Ncert Exercises & Solutions

The figure shows a lamina in $xy\text{-}$ plane. Two axes ${z}$ and $z'$ pass perpendicular to its plane. A force $\vec{F}$ acts in the plane of the lamina at point $P$ as shown in the figure.
(The point $P$ is closer to the $z'\text-$ axis than the $z\text{-}$ axis.)

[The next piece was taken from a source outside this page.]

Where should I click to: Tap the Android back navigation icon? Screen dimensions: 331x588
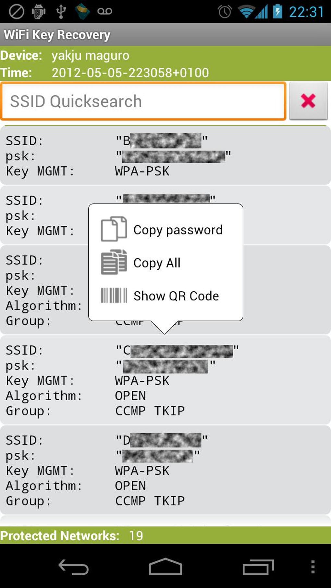point(73,567)

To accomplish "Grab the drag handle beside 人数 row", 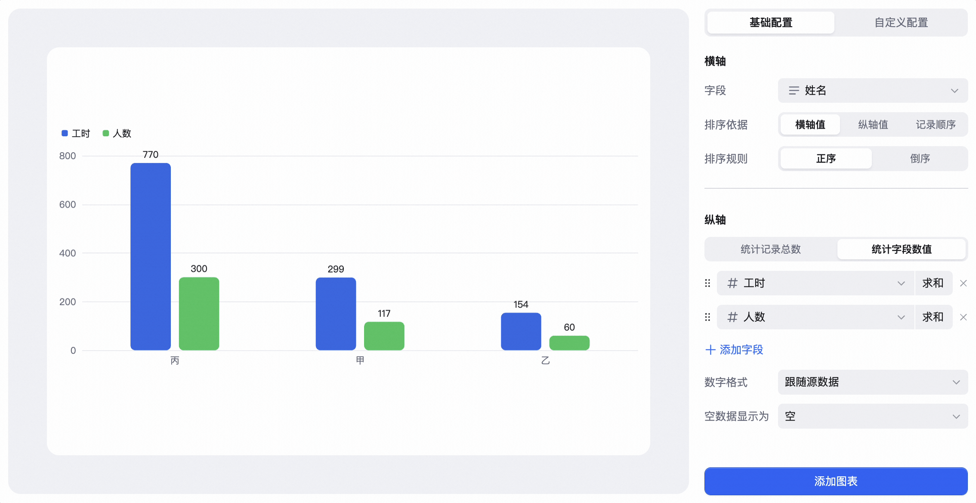I will click(x=707, y=317).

(a)	torque $\vec{\tau}$ caused by $\vec{F}$ about $z\text{-}$ axis is along $(-\hat{k})$
(b)	torque $\vec{\tau}'$ caused by $\vec{F}$ about $z'\text-$ axis is along $(-\hat{k})$
(c)	torque caused by $\vec{F}$ about the $z\text{-}$ axis is greater in magnitude than that about the $z'\text-$ axis
(d)	total torque is given by $\vec{\tau}_{net}=\vec{\tau}+\vec{\tau}'$

Choose the correct option from the given ones:

1.	(c) and (d) only
2.	(a) and (c) only
3.	(b) and (c) only
4.	(a) and (b) only

Hint:

τ = \to r \times \to F

$\tau=\vec{r}\times \vec{F}$

Step 1: Find the direction of the torque about the two axes.
Consider the adjacent diagram, where $r>r'.$
Torque $\vec{\tau}$ about $z\text{-}$ axis $=\vec{r}\times \vec{F}$ which is along $\hat{k}$
Torque $\vec{\tau}$ about $z'\text-$ axis $=\vec{r'}\times \vec{F}$ which is along $(-\hat{k})$

Step 2: Find the magnitude of the torque about the two axes.
$|\vec {\tau}|_z=Fr_\perp=$ the magnitude of the torque about the $z\text{-}$ axis where $r_\perp$ is the perpendicular distance between $F$ and $z\text{-}$ axis.
Similarly, $|\vec {\tau}|_{z'}=Fr'_\perp$
Clearly; $r_{\perp}>r_{\perp}^{\prime} \Rightarrow|\vec{\tau}|_z>|\vec{\tau}|_{z^{\prime}}$
We are always calculating resultant torque about a common axis.
Hence, total torque $\vec{\tau}_{\text {net }} \neq \vec{\tau}+\vec{\tau}^{\prime},$ because $\vec{\tau}~\text{and}~\vec{\tau}^{\prime}$ are not about a common axis.
Hence, option (3) is the correct answer.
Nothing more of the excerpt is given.